The case, provided by the American Mock Trial Association, was to determine the fate of Ryder, a fictitious mother accused of killing her 12-year-old daughter in a remote campground in the fictional state of Midlands.
Representing the prosecution were Parker Gunkel, Shelbi Mays, Kelsey Merriman and Leigh Ann Cartier. The defense was led by Ariana Riccardi, Kelly Johnson, Spencer Wilcox, Lucy Enge and Riley Gatlin.
Each team was asked to call witnesses (played by their fellow team members), present exhibits, argue evidentiary objections and make opening and closing statements.
At the end of the case, the team received praise and notes from audience members, faculty members, Clinton County Municipal Court Judge Mike Daugherty — who sat in as the judge for their case — and their coach, Katie Wright.
“I thought they were very well-prepared. They clearly knew the case. Trial work is very difficult and there are so many things to think about,” said Wright, an assistant professor of criminal justice at the college.
Wright felt the team’s knowledge of facts, laws, presenting evidence, and arguing objections were good.
“Obviously there will be some skills that need to be honed over time, but I thought this was a great start for the team,” said Wright. “This trial was to help prepare them to compete next semester.”

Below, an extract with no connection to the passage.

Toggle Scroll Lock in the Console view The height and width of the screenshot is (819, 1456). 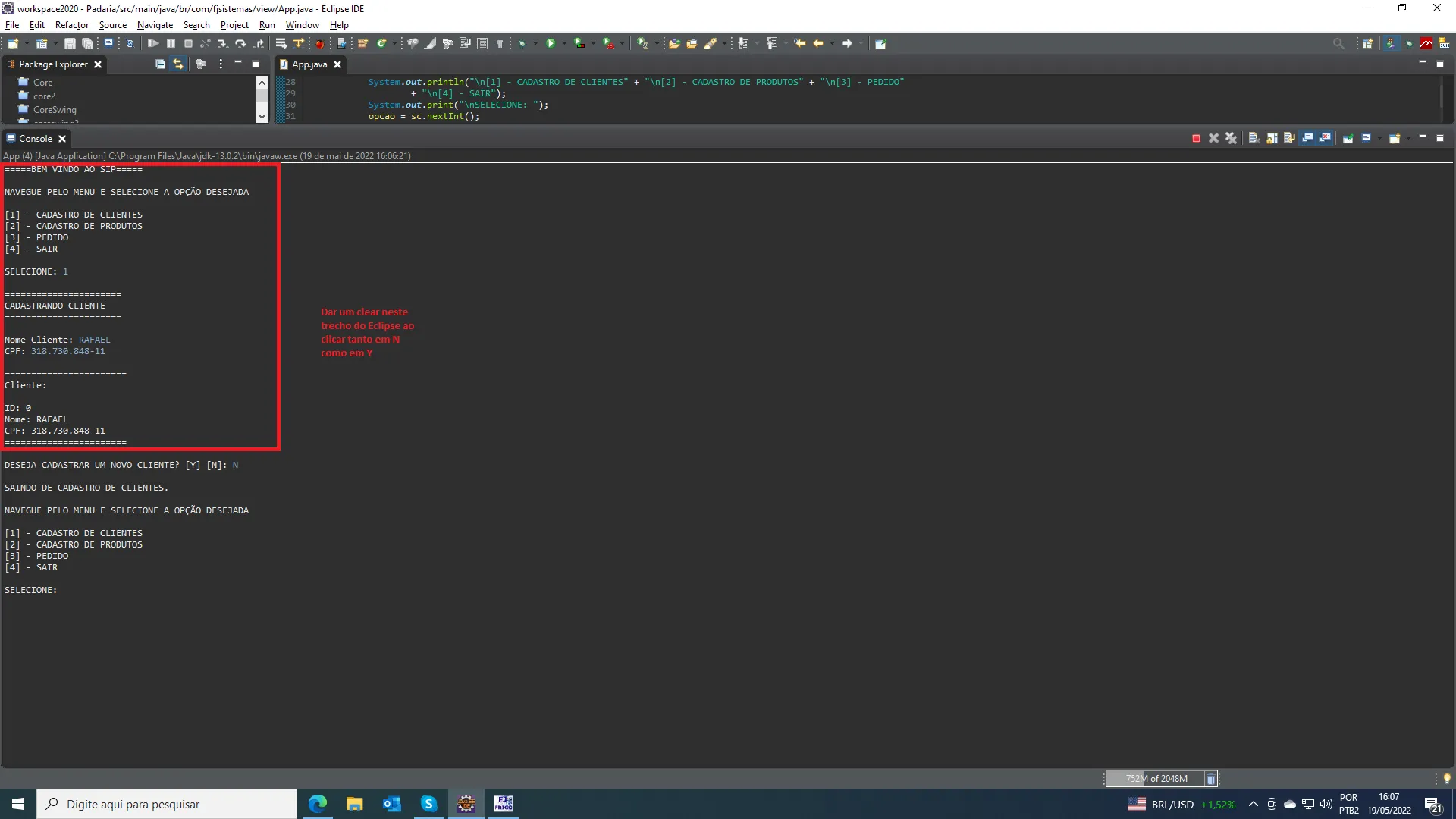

At the end, Judge Daugherty ruled in favor of the defense.
Wright said she’s excited to see the college taking part in mock trials again, especially since the students both enjoy them and are learning from them.
Wright, who is co-coaching this year’s team along with Katie Wilkin, Clinton County assistant prosecutor, encourages students to attend if they are interested in law or criminal justice (or from any major) in joining the team.
“No matter what their future holds, I want them to be leaving the school with the skills they’ve developed through a mock trial,” she said. “Those skills are basic advocacy skills, being able to think on their feet, being able to have grace under pressure, to go up against an adversary and be professional but assertive, and to trust themselves.”
The team’s next competition is at the Dayton School of Law in February.